Jo Jae Yoon dans Save Me 2

La série montre également avec quelle rapidité les situations d’emprise psychologique disloquent tous les liens qui existent entre les personnes, même les plus étroits.

A ce propos, l’une des scènes marquantes de Save Me 2 consiste en un règlement de comptes verbal particulièrement violent entre Min Cheol et l’épicier Chil Sung (Jang Won Young). Découvrant que cet homme, qui représentait jusque là son seul soutien face au rejet des villageois, semble avoir basculé pour de bon dans la secte, Min Cheol tente une ultime fois de le raisonner : celui-ci lui balance alors sans filtre ses quatre vérités, le regard glacial, montrant que l’amitié n’est rien face aux fausses croyances.
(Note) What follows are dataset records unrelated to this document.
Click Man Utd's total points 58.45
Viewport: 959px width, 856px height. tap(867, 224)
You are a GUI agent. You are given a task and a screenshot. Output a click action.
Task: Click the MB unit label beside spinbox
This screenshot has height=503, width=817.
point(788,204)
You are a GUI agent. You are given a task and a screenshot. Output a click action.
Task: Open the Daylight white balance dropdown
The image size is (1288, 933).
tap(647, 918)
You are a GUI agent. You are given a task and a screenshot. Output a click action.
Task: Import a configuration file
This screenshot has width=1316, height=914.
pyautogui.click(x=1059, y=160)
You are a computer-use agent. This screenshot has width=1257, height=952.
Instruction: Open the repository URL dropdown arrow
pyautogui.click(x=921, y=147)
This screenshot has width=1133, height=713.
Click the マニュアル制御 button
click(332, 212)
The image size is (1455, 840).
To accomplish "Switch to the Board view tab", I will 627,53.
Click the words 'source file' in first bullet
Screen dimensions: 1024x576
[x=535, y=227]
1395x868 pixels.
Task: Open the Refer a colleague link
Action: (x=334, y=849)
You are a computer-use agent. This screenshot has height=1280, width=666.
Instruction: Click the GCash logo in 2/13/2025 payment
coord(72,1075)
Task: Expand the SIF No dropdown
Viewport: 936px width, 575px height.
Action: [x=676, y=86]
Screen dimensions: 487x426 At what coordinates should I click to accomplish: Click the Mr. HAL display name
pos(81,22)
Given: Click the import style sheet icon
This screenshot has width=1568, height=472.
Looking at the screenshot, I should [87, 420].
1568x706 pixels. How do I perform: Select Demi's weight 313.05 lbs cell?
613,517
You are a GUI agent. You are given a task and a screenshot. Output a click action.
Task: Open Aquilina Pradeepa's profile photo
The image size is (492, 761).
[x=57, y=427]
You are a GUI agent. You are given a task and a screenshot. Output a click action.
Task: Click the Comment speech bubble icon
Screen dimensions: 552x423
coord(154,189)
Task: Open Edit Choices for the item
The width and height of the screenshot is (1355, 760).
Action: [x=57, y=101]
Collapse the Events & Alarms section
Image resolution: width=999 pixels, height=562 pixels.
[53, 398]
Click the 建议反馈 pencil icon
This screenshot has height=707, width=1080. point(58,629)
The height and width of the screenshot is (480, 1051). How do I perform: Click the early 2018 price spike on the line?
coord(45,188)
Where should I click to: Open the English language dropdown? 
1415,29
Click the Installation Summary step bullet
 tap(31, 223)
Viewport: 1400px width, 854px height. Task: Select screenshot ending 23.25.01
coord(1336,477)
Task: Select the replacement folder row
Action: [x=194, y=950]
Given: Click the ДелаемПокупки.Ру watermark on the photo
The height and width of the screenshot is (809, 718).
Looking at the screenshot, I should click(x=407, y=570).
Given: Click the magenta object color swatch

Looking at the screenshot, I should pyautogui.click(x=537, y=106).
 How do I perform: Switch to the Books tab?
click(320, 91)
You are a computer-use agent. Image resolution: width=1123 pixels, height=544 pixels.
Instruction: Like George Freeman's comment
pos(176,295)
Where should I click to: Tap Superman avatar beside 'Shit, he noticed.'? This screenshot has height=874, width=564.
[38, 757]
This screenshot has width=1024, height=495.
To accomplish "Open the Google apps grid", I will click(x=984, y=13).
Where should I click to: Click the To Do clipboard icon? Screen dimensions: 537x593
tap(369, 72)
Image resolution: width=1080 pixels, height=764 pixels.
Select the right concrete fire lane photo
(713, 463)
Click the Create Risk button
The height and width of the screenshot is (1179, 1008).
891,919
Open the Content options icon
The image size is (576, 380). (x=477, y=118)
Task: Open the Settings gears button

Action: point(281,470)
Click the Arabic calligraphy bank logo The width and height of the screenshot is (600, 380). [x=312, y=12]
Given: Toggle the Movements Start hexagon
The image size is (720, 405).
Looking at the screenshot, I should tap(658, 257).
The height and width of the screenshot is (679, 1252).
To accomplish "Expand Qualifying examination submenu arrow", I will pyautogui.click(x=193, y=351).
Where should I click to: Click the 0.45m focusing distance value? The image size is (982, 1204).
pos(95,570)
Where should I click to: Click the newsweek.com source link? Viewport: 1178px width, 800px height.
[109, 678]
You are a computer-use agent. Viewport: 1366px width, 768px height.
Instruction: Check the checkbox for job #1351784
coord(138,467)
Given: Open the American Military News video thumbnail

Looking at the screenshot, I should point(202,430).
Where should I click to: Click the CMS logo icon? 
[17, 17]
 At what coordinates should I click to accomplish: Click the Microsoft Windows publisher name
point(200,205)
On retient également ce moment surréaliste où les villageois fanatisés frappent un à un la mère de Min Cheol, jusqu’à ce que celle-ci, d’abord pétrifiée puis reconnaissante, accepte de traiter son propre fils de « Satan ».

Kim Young Min dans Save Me 2

Outre la réalisation sobre et soignée du drama, la qualité du casting secondaire mérite d’être saluée, tant les acteurs se fondent dans la peau de ces personnages ordinaires, de Jan Won Young (Voice), précédemment cité, à Im Ha Ryong (Mama Fairy and the Woodcutter), en passant par Woo Hyeon (The Light In Your Eyes), Kim Soo Jin (Watcher), Oh Yeon Ah (Priest) et bien sûr Jo Jae Yoon (Sky Castle), qui entretient une relation intéressante avec Um Tae Goo durant toute l’intrigue.

Les derniers épisodes, intenses, apportent une conclusion satisfaisante à cette histoire à la fois extraordinaire et banale. C’est avec une sorte de stupeur mêlée de pitié que l’on accueille les derniers plans, l’esprit encore plein de ce tableau vivant de la folie humaine.

Le caractère réaliste de Save Me 2 explique probablement que le Christian Council of Korea ait tenté, en vain, d’en faire interdire la diffusion. Raison de plus pour accorder à ce drama singulier et percutant l’attention qu’il mérite.